> **Exercise prompt**
Quote the lines below from the one containing "Image resolution: width=765" to the final line, both ends included; exclude the pictures.

> **Data entries**
------------------------------------------------------------

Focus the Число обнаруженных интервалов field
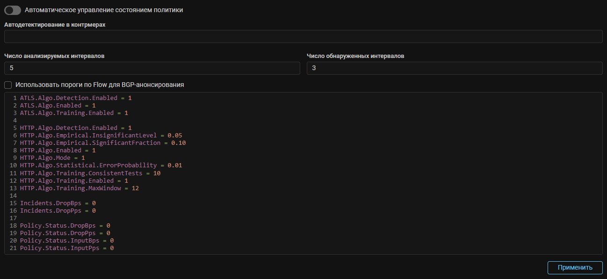This screenshot has height=279, width=607. (x=454, y=68)
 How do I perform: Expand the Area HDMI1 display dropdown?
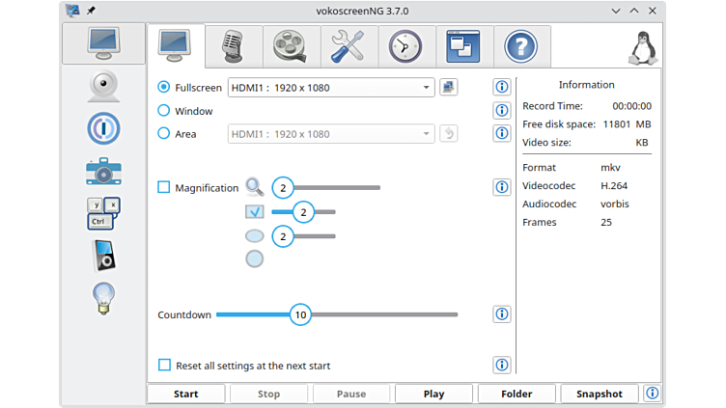330,134
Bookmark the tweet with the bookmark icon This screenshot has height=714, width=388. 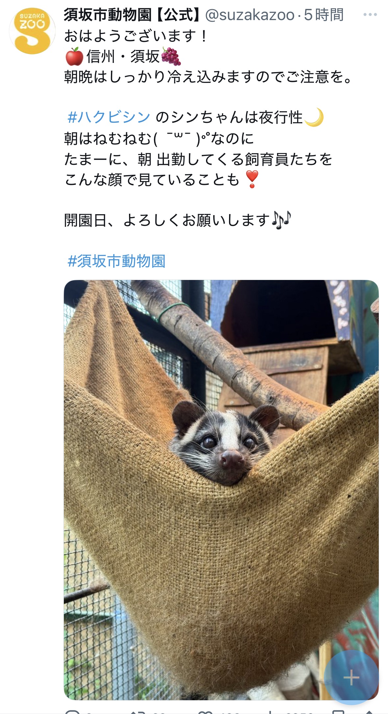338,712
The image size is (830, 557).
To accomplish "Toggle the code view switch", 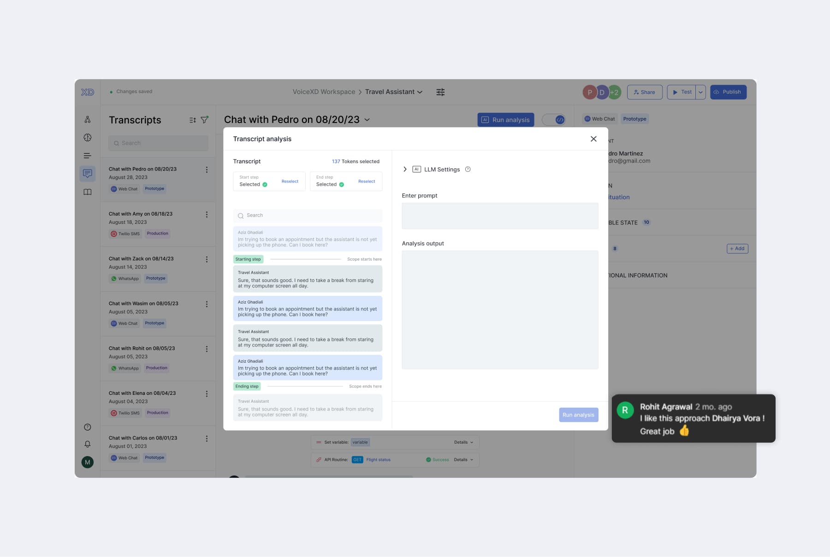I will (554, 120).
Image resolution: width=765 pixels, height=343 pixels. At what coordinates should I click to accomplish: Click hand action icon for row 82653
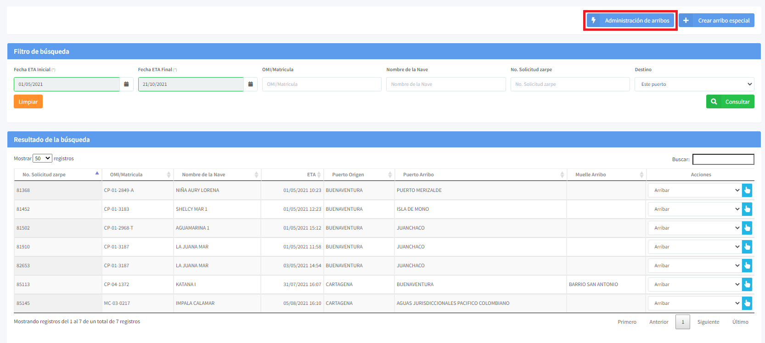click(x=747, y=265)
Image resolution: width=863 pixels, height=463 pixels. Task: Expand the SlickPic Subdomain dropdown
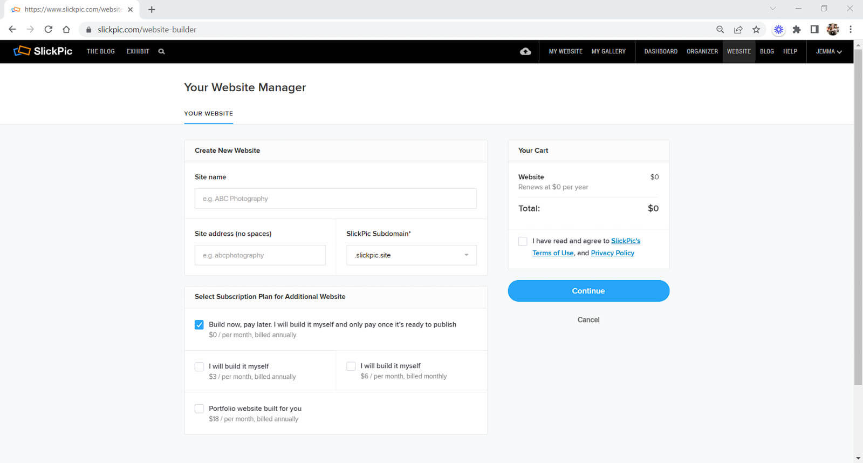(x=411, y=255)
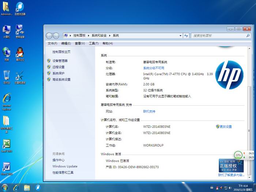Click the 联机支持 website link
Image resolution: width=256 pixels, height=192 pixels.
[x=149, y=111]
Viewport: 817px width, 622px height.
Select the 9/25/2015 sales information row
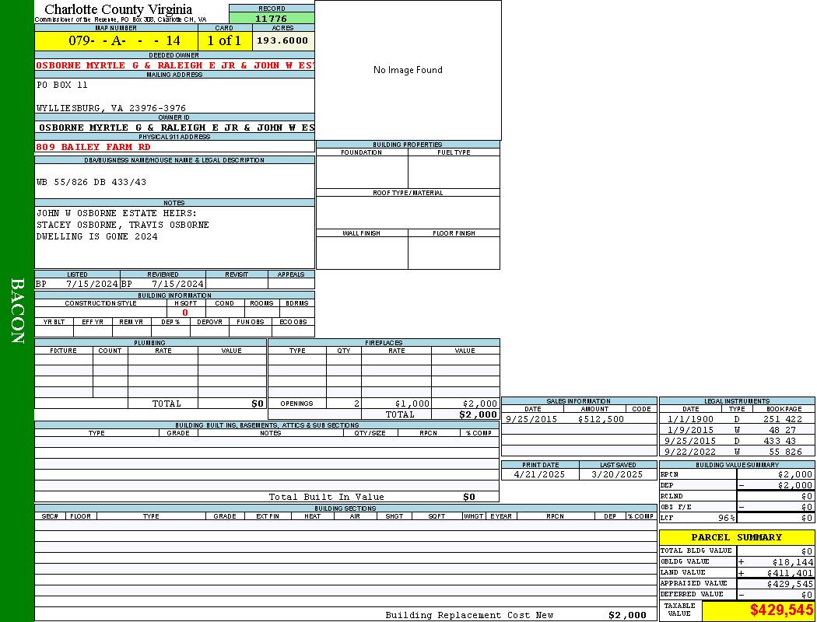click(x=578, y=419)
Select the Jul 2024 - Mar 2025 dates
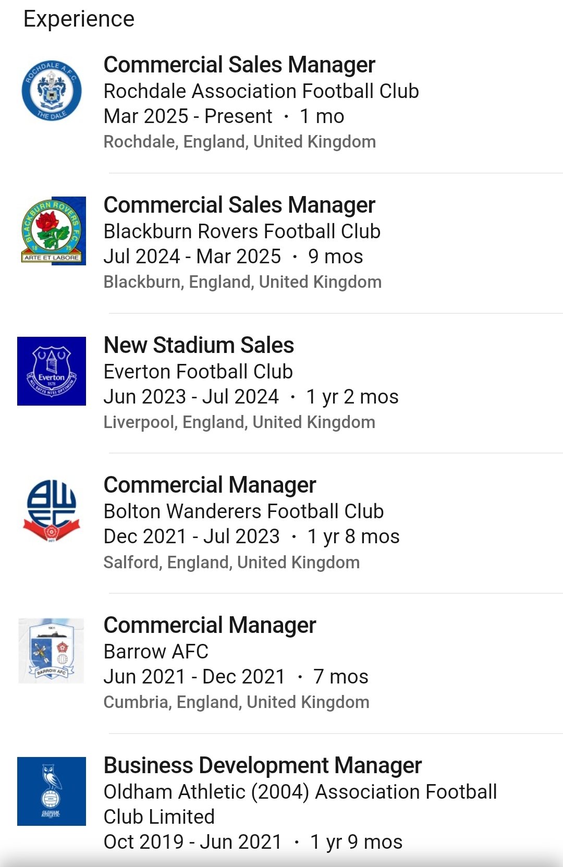 pos(233,257)
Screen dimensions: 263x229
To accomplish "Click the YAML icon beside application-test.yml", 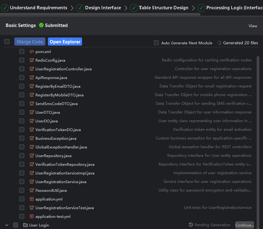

------------------------------------------------------------

> **Solution**
Image resolution: width=765 pixels, height=343 pixels. At what coordinates should I click to accomplish: Click hand action icon for row 82653
click(x=747, y=265)
Image resolution: width=863 pixels, height=463 pixels. Task: Expand the SlickPic Subdomain dropdown
(x=411, y=255)
Click the 联机支持 website link
Image resolution: width=256 pixels, height=192 pixels.
[x=149, y=111]
Viewport: 817px width, 622px height.
Select the 9/25/2015 sales information row
click(x=578, y=419)
Select the Jul 2024 - Mar 2025 dates
 pos(233,257)
Screen dimensions: 263x229
To accomplish "Click the YAML icon beside application-test.yml", 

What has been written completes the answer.